For Spanish legislators, however, prostitution proved too tough a nut to crack.
After nearly three years of debate, a parliamentary commission advising the government threw in the towel, rejecting both of the proposed approaches and simply leaving prostitution where it was: a shady zone where it is neither legal nor illegal.
Spain will only take measures aimed at reducing prostitution, the commission announced.
Its incapacity to adopt a clear policy angered both the main camps: women's rights activists regarding prostitution as a form of slavery, incompatible with democratic values, and prostitutes' associations saying sex workers needed legal rights to protect themselves.
Spain has been dubbed the "brothel of Europe," with up to 500,000 women working as prostitutes. Every day, 1.5 million men buy sex in Spain, said Maribel Montano of the governing Socialist Party (PSOE).
The trade, which is plied in places ranging from parks and flats to roadside brothels, turns over an estimated 40 billion euros (54 billion dollars) annually, almost the equivalent of Spain's education budget.
Ninety per cent of the prostitutes are immigrants - mainly from Latin America, eastern Europe and Africa - coerced into the trade by criminal rings, according to the PSOE.
Even those who are working independently would often prefer to do something else for a living. "Clients treat me badly, humiliate me and refuse to pay," said Mauro Pilaquinga, a transsexual prostitute from Ecuador.
The problem is made more complicated by the - apparently small - number of prostitutes who have freely chosen to sell sex.
Margarita Carreras has worked as a prostitute for 24 years "because I want to, because this is a free country, because it is very lucrative and because I prefer it to a cleaning job," she explained.
Prostitutes' associations representing people like Carreras accuse the authorities and certain feminists of treating them condescendingly and of not giving them a voice.

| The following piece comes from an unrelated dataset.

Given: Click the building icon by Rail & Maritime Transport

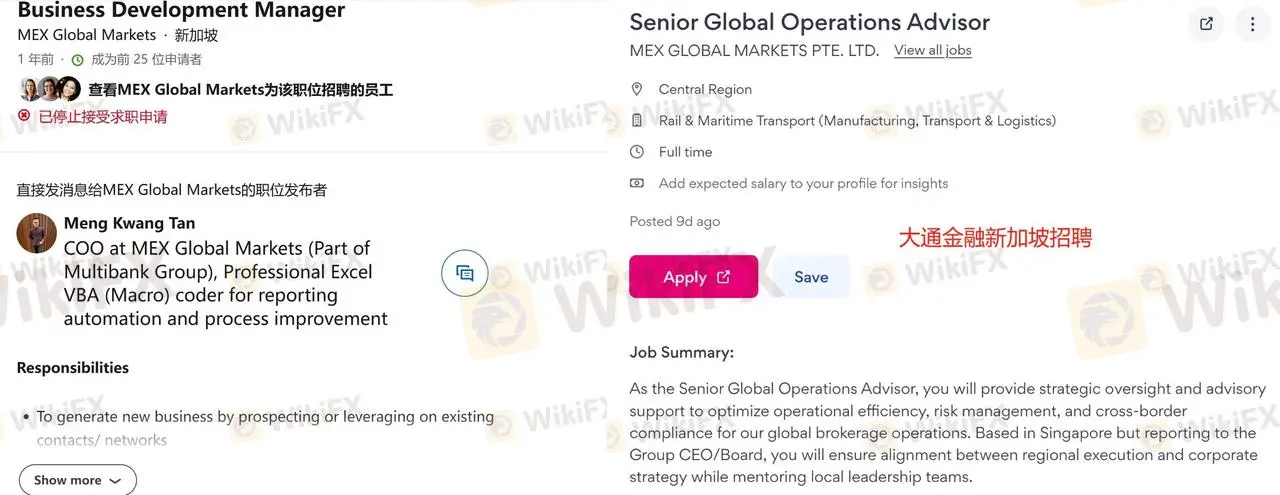Looking at the screenshot, I should coord(637,121).
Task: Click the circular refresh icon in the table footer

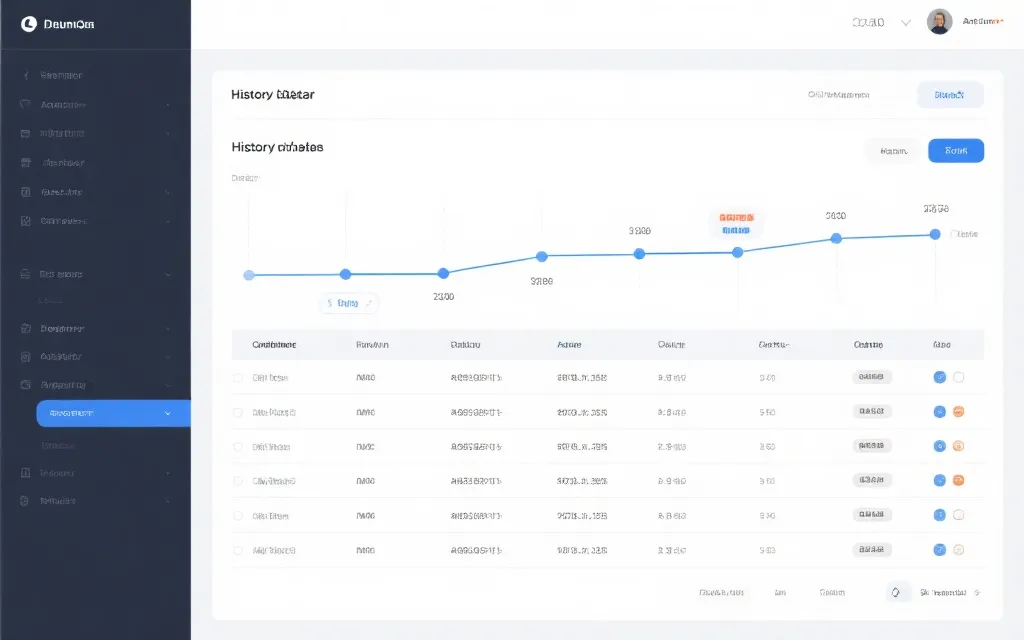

Voluntary prostitution is not illegal in Spain, while pimping and coercion are.
But it is not always easy to distinguish between the two, and the legal vacuum makes it difficult for the authorities to "clean the streets" of prostitutes as often requested by local residents.
In one recent development, residents of a central Madrid street threatened to film haggling between prostitutes and potential clients in an attempt to scare the men away.
Parliament's incapacity to take a stance showed how deeply divided Spanish society is on the subject.
A full ban on prostitution might imply penalizing hundreds of thousands of male clients, a measure too unpopular for the government to contemplate, a police expert observed.
The problem proved too complicated even for the northeastern Catalonia region, where officials had drawn up innovative plans to turn prostitutes into independent businesswomen forming cooperatives.
"The matter is too polemic," sources of the regional government conceded after the plans were shelved.
"To continue allowing the sex trade without regulating it shows a great hypocrisy," the daily El Mundo complained in an editorial.